Believe in your Child's Potential

Believe in your Child's Potential

Last week, I had a chance to interact with the founder team of Champs Learning. While interacting and understanding the philosophy behind their establishment, the founder director said, “Since we initiated Champs Learning, our foundation was laid on believing that each and every child is unique and every child has the potential to become what they really want to. Every Teacher at Champs believes that each child has the ability to transform themselves into a beautiful version they would be proud of. With this faith, all our projects and classes are specifically designed and aimed at bringing out the best in every student who enrolls with us.  This is a non-negotiable principle, something that has helped us and the students benefit from all the interactions equally”.

 

If we speak about manifestation, it’s a well-known theory that we are capable of manifesting whatever we really want in our lives. The law of attraction works wonders when we practically apply it to any goal that we want to achieve. If you firmly believe in something, you will focus with your entire might to make it happen, that’s the practicality of it. Hence, we need to ensure we believe in our child’s ability and potential. It is important because the child looks at parents and teachers for validation and attention. A child knows only one thing, if parents and teachers put their trust in him/her, he/she will strive to be the best version of themselves.

 

I guess it`s story time again, such topic definitely calls for a story. I hope this story will make you believe in the power of your belief in someone. Of course, it’s not a tale, but based on real life incidents.

 

A very academically average student, who was also an introvert level max, managed to score decent grades, but never really believed she could be in the top five in her class. She was very much interested in dancing, debate and also mostly knew all the answers to all the questions asked during the lectures. However, because she was an introvert, she never really mustered the courage to speak or try anything new. Her confidence in herself was probably low because her parents were not really into extra-curricular stuff and maybe whenever she decided to tell her parents about what she wants to participate in, she was not appreciated. So up until the 5th grade she kept helping her friends with debates and dance and her friends kept acing at stuff. Not so cool, right? Well, but if that was the only way she could express herself and indirectly participate in stuff.

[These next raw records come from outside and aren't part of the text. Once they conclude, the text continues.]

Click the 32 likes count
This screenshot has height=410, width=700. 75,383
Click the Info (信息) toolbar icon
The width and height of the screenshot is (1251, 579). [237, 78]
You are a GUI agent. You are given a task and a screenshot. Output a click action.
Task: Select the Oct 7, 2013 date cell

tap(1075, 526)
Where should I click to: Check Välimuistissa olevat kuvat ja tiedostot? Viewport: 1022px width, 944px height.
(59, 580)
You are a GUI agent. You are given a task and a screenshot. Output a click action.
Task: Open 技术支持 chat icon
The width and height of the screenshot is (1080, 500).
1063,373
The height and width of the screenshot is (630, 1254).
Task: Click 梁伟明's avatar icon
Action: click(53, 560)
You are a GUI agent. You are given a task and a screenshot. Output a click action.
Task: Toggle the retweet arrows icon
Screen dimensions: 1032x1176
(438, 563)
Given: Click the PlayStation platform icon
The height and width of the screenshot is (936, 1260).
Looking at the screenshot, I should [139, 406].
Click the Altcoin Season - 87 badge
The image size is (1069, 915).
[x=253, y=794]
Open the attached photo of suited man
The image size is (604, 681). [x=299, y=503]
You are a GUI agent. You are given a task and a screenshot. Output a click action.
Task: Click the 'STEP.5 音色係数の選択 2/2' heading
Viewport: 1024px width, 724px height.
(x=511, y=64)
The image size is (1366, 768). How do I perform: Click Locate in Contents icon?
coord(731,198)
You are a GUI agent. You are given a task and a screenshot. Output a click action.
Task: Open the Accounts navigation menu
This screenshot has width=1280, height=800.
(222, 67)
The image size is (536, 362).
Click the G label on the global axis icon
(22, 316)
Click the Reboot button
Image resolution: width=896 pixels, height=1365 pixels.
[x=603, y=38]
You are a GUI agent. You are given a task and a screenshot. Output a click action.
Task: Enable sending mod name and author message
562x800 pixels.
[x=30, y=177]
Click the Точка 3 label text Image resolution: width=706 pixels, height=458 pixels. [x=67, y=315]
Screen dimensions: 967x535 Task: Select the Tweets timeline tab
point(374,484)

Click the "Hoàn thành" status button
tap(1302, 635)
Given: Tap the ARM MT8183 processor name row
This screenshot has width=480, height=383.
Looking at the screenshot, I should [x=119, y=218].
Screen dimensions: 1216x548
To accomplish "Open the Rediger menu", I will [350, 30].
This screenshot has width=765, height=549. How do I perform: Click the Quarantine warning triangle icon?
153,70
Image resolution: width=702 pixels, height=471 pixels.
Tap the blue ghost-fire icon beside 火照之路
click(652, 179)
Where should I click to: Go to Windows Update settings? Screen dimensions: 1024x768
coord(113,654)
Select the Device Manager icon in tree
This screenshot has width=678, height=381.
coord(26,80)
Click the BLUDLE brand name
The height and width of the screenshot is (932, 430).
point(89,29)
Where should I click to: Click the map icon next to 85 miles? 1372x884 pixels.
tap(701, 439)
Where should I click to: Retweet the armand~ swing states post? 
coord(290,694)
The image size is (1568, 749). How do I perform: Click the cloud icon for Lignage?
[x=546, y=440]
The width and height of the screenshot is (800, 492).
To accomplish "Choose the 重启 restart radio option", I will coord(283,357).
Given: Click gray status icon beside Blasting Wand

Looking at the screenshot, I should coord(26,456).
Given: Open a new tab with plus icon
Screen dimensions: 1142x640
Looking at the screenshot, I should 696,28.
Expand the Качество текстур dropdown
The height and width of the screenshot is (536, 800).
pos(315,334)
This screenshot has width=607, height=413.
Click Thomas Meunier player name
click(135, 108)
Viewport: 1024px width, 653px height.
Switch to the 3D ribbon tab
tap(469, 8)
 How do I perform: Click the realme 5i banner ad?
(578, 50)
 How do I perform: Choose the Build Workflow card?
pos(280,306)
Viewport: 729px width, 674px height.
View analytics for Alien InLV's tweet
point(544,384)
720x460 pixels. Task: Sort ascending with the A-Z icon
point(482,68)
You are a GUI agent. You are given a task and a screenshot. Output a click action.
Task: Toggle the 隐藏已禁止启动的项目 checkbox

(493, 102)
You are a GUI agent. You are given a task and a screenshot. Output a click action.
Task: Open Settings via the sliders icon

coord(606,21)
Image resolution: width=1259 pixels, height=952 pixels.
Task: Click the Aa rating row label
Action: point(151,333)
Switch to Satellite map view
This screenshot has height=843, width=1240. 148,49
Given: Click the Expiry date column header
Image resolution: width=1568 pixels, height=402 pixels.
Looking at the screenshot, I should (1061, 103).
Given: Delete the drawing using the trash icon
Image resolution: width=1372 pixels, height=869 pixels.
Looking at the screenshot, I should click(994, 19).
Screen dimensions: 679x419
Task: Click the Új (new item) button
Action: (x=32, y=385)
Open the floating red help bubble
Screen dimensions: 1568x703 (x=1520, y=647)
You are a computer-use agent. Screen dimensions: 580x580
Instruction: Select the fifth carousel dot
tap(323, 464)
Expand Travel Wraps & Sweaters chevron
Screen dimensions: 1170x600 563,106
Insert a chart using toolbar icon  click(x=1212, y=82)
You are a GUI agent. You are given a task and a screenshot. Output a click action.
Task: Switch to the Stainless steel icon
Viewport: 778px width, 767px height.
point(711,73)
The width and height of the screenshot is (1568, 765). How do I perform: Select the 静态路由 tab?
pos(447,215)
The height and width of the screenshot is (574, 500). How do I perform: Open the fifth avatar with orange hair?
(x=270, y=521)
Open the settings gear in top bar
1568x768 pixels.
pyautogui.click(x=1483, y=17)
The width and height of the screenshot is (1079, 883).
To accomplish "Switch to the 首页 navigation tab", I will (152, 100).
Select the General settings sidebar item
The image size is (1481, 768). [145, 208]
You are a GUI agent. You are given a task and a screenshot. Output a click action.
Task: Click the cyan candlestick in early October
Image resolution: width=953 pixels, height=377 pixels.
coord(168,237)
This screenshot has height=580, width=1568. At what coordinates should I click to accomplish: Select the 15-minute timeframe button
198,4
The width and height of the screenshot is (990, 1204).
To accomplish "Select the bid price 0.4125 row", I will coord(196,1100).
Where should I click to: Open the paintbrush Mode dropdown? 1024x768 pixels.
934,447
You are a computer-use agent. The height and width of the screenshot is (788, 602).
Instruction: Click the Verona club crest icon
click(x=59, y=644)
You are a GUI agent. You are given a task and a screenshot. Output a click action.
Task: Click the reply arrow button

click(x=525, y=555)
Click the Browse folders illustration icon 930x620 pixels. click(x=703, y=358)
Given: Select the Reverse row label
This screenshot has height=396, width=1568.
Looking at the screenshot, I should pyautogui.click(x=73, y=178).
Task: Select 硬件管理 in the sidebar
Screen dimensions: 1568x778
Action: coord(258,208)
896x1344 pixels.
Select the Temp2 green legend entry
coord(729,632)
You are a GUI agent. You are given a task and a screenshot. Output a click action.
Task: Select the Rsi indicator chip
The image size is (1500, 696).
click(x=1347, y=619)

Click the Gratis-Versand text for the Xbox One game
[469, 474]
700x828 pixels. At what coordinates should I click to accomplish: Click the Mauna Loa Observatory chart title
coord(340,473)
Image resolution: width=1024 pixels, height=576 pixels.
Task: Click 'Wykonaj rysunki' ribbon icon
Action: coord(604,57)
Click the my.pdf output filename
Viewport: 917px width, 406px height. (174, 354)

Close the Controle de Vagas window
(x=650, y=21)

In year 6 however, her parents decided to send her for extra classes to strengthen her academically. She met a brilliant teacher, who not only encouraged her to study harder, but also recognized the potential she had in her all along. The teacher realised that she didn’t need to teach her, but bring out the best version of her which she has been incessantly hiding out of fear of rejection.  This teacher rewarded every small achievement of hers. The moment she just answered in the class, teacher applauded. Every time she scored well in a test, it was written on the merit wall. This teacher also held small parties for all her students, where students could mingle and participate in a talent competition. This teacher made sure every student performed a bit of what the students thought they were good at. Our girl shone at every party. A girl who was an introvert, bagged the first prize at every single party. She learnt to be fearless, she became more confident, she began speaking up and participating even at school. Post 6th grade, this girl joined a dance group and an acting group at school. She participated and won many debates, she participated in a hell lot of dances, she even joined multiple professional dance courses. A huge part of her personality was constructed because of a single person whom had shown a lot of faith in her. Let’s not overlook the academic part, post her year 6 , our girl was always in top three. She was all over the place. Now I am not saying that she grew up to become a professional dancer, or a state senate, or a global trend setter, but she gained the necessary confidence. She was able to do justice to her talent and she reached her right potential. She grew up to be a marketeer, which of course needs a lot of public speaking, so there you go.

 

Faith always works. A child looks up to someone and when he/ she knows that this someone believes in him/her even when the whole world may not, he/she gets that confidence. Confidence is the basic requirement to achieve anything in life. As a parent and a teacher, it’s your responsibility to constantly validate what your child is doing. Participation matters too. Once the child gets the required validation from a parent, teacher, even friends, failure does not hurt, but the child will stay motivated to do better the next time.

 

If we want to take away anything from this huge story then I think these are some pointers:

o   Identify what is unsaid- The teacher identified what she needed to do. Not always what is said is what is to be done as a parent or a teacher. Sometimes the child is an introvert and you really have to understand and gauge your job there.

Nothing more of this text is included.